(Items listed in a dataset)
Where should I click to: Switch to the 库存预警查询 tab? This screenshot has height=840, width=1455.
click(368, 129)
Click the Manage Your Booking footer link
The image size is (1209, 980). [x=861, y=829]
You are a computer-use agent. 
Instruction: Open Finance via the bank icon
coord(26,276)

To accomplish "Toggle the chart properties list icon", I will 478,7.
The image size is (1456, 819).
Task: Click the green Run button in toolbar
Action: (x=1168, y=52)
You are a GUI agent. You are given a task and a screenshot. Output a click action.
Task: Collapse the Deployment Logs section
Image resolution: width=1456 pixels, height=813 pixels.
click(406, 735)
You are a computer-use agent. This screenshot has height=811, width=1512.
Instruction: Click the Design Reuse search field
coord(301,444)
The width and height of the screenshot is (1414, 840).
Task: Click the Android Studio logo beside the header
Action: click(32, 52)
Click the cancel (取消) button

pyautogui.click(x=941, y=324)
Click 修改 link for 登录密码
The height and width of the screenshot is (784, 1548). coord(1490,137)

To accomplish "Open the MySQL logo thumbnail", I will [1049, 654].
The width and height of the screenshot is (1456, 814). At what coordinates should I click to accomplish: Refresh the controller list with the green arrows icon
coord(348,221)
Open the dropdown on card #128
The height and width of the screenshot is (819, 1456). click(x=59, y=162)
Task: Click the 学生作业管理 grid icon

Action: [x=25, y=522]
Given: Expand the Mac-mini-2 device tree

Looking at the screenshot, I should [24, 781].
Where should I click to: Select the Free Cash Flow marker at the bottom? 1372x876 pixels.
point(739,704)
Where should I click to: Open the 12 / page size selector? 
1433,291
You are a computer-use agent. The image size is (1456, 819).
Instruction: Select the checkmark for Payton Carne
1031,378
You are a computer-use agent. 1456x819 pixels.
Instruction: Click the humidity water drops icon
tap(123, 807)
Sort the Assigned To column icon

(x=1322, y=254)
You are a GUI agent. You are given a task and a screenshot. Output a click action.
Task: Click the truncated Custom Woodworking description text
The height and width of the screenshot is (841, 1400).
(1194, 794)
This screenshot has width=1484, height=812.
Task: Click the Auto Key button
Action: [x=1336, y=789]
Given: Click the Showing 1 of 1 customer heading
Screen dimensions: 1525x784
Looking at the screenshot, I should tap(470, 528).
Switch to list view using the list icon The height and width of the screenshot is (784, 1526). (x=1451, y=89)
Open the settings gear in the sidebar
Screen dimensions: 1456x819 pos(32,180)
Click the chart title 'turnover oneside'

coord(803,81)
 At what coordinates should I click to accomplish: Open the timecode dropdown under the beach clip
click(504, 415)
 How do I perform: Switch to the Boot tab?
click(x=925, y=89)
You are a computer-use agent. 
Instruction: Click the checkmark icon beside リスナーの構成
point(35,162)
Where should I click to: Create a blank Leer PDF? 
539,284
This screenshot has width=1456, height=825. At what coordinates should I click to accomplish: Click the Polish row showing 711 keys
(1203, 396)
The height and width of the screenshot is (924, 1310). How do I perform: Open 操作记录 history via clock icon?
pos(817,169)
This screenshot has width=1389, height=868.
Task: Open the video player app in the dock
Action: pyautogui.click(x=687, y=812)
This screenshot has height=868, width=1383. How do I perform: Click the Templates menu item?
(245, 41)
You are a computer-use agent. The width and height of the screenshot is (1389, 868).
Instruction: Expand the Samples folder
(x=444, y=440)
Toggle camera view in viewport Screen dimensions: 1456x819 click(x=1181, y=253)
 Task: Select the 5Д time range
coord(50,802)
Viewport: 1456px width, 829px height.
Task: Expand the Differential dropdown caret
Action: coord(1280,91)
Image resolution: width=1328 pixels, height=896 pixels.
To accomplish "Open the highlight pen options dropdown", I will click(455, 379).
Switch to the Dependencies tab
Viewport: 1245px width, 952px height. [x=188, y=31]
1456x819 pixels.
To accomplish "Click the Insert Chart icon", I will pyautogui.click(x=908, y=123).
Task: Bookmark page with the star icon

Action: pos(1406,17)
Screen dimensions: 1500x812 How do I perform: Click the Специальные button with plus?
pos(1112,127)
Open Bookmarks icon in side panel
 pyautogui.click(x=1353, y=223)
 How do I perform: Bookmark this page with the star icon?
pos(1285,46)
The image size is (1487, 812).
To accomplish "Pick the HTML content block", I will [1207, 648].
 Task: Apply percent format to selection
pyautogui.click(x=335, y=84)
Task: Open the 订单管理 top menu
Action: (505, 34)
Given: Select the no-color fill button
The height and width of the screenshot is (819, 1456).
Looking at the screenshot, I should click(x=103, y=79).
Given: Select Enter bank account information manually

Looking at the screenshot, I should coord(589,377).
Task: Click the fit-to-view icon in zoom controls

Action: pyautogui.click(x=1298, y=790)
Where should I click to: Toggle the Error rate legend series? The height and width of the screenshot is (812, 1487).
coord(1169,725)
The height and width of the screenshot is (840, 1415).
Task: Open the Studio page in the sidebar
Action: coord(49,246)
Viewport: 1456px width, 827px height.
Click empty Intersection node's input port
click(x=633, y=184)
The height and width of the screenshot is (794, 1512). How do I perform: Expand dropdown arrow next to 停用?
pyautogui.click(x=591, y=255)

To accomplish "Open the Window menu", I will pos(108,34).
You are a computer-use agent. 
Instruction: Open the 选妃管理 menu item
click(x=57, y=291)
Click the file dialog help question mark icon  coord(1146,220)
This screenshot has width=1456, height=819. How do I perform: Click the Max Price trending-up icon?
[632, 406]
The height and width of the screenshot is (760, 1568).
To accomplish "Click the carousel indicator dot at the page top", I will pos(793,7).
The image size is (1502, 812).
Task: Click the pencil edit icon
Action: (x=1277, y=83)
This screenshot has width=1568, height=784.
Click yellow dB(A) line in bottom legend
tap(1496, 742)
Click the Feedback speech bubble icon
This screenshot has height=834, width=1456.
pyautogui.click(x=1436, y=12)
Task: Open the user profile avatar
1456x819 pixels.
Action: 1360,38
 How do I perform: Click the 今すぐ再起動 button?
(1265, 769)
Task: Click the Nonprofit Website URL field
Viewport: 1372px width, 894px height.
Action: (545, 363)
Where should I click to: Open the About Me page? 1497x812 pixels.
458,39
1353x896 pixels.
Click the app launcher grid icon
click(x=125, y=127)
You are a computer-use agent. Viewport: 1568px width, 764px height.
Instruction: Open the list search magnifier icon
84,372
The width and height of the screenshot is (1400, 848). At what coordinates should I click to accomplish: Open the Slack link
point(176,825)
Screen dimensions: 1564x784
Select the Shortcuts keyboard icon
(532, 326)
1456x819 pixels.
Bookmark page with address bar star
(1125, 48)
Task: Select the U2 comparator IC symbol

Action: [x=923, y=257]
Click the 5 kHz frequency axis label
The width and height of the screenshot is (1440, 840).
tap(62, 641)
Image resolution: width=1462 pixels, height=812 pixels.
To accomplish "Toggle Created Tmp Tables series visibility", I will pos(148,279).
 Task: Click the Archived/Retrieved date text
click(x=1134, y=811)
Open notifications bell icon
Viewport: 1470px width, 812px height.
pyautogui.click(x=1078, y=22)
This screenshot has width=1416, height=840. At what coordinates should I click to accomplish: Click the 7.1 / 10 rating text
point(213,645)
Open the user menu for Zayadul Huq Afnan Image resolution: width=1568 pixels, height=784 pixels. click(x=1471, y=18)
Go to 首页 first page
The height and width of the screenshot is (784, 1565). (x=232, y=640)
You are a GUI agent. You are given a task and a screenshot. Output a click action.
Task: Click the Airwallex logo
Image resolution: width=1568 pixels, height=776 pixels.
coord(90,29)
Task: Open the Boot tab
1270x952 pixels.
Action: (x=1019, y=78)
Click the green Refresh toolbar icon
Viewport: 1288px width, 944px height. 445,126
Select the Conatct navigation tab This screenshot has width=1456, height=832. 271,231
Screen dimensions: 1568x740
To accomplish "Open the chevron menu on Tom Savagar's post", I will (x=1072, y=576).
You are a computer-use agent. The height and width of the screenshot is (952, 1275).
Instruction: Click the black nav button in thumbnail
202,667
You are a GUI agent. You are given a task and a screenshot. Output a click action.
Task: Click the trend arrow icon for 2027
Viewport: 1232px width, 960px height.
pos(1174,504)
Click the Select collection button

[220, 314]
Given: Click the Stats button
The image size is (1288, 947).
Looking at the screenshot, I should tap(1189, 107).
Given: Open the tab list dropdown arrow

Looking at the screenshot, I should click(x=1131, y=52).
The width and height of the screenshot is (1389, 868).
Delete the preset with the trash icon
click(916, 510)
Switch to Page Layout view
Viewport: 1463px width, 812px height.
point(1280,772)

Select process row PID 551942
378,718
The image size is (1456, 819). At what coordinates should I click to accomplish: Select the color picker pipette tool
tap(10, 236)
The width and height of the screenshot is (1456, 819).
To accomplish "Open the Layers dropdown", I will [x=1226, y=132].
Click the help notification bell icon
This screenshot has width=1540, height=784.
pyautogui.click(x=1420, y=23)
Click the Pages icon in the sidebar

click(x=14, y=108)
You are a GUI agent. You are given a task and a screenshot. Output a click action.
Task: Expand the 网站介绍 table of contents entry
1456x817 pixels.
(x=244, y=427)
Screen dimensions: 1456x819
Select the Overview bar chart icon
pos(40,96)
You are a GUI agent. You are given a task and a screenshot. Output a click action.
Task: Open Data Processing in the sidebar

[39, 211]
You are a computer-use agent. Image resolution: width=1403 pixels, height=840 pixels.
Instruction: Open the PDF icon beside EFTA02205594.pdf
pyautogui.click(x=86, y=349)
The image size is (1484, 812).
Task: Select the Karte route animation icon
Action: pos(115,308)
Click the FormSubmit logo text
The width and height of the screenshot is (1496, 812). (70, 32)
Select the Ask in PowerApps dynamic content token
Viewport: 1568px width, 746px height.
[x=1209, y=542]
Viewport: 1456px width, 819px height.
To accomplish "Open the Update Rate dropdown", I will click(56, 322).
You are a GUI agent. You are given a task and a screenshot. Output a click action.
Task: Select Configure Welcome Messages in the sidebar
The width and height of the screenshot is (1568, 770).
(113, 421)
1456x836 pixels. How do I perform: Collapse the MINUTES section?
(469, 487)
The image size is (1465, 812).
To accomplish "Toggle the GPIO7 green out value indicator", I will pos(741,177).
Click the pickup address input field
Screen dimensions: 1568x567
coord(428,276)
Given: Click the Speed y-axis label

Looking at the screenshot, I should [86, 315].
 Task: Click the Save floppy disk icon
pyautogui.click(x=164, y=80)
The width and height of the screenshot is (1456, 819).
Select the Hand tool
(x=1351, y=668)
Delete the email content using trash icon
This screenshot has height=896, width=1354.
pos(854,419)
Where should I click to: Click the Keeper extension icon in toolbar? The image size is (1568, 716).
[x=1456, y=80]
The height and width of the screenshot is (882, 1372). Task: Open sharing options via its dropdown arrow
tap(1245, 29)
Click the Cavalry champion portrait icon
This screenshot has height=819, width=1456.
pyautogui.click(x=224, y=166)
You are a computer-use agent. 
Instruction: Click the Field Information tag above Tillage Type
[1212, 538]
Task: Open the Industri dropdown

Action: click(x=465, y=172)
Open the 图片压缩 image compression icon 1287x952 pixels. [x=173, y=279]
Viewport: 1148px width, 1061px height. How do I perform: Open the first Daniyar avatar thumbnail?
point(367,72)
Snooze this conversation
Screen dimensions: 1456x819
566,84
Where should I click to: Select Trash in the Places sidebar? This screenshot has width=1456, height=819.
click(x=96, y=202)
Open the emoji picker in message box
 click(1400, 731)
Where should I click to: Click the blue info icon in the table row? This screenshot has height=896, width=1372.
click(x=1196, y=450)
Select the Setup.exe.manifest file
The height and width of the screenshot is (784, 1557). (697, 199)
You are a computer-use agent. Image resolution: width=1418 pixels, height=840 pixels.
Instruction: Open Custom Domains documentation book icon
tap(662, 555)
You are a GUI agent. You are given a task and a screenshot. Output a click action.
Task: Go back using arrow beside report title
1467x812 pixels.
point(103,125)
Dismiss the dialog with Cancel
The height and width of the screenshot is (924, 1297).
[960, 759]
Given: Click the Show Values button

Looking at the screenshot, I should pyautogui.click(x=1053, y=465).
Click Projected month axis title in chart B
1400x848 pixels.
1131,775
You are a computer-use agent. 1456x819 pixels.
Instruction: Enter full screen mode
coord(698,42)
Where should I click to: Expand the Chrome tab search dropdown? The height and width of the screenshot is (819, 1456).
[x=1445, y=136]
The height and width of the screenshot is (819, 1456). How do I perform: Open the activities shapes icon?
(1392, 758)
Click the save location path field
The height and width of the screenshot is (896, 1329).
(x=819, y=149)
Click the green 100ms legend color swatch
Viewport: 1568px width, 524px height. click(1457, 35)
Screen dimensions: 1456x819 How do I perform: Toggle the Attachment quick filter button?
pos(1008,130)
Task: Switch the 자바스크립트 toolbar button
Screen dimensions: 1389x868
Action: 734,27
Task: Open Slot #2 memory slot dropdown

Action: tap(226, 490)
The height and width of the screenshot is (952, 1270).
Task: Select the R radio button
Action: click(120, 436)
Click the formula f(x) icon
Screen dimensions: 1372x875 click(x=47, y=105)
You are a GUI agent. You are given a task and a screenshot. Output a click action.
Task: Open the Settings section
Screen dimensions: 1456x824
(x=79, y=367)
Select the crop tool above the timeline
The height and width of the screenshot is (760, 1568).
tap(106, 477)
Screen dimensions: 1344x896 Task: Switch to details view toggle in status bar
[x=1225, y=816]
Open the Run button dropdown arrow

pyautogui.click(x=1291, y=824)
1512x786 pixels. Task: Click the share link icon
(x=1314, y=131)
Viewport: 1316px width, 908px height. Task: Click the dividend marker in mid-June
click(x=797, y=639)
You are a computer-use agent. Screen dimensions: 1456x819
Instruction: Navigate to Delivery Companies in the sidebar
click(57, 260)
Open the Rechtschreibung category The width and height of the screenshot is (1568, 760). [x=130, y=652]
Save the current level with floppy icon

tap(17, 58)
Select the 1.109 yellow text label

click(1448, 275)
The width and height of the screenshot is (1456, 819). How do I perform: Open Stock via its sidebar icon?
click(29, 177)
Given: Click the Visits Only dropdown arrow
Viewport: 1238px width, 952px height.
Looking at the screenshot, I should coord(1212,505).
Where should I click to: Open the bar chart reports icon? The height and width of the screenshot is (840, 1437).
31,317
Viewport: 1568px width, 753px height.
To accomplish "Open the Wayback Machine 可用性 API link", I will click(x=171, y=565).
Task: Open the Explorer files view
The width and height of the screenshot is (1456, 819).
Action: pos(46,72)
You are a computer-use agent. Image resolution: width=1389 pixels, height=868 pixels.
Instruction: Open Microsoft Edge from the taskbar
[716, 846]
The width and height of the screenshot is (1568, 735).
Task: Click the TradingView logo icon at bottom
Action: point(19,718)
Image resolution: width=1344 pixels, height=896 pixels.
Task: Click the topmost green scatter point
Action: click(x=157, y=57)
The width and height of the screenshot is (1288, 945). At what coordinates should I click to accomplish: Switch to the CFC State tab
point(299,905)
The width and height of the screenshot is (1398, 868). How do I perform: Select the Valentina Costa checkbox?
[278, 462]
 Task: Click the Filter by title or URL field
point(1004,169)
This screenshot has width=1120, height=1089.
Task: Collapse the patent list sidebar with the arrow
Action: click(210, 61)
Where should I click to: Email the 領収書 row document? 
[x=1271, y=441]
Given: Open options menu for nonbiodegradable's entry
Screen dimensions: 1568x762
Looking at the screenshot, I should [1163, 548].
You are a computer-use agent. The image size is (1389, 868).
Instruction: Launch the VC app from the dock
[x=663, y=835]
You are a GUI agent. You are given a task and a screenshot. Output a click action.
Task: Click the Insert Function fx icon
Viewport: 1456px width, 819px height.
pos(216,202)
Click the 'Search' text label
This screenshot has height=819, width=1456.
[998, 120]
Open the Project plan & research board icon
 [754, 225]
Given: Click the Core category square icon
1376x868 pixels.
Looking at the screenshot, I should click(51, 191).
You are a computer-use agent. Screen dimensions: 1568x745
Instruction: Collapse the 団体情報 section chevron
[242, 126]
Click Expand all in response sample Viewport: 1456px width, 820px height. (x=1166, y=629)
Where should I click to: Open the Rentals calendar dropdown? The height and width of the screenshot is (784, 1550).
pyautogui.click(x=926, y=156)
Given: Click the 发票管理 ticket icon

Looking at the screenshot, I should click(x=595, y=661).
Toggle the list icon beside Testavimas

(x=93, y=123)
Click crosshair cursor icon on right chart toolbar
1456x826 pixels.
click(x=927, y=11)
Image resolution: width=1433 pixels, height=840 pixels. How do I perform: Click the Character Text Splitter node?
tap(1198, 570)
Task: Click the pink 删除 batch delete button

Task brief.
Once the line containing "You are a computer-use agent. The image size is (1456, 819)." has been written out, please stop; every line before it, back to the first line of the records above, should be given exactly.

Reply to the exercise.
Where should I click to: Switch to the 库存预警查询 tab? This screenshot has height=840, width=1455.
click(368, 129)
Click the Manage Your Booking footer link
The image size is (1209, 980). [x=861, y=829]
You are a computer-use agent. 
Instruction: Open Finance via the bank icon
coord(26,276)

To accomplish "Toggle the chart properties list icon", I will 478,7.
The image size is (1456, 819).
Task: Click the green Run button in toolbar
Action: (x=1168, y=52)
You are a GUI agent. You are given a task and a screenshot. Output a click action.
Task: Collapse the Deployment Logs section
Image resolution: width=1456 pixels, height=813 pixels.
click(406, 735)
You are a computer-use agent. This screenshot has height=811, width=1512.
Instruction: Click the Design Reuse search field
coord(301,444)
The width and height of the screenshot is (1414, 840).
Task: Click the Android Studio logo beside the header
Action: click(32, 52)
Click the cancel (取消) button

pyautogui.click(x=941, y=324)
Click 修改 link for 登录密码
The height and width of the screenshot is (784, 1548). coord(1490,137)

To accomplish "Open the MySQL logo thumbnail", I will [1049, 654].
The width and height of the screenshot is (1456, 814). At what coordinates should I click to accomplish: Refresh the controller list with the green arrows icon
coord(348,221)
Open the dropdown on card #128
The height and width of the screenshot is (819, 1456). click(x=59, y=162)
Task: Click the 学生作业管理 grid icon

Action: [x=25, y=522]
Given: Expand the Mac-mini-2 device tree

Looking at the screenshot, I should [24, 781].
Where should I click to: Select the Free Cash Flow marker at the bottom? 1372x876 pixels.
point(739,704)
Where should I click to: Open the 12 / page size selector? 
1433,291
You are a computer-use agent. The image size is (1456, 819).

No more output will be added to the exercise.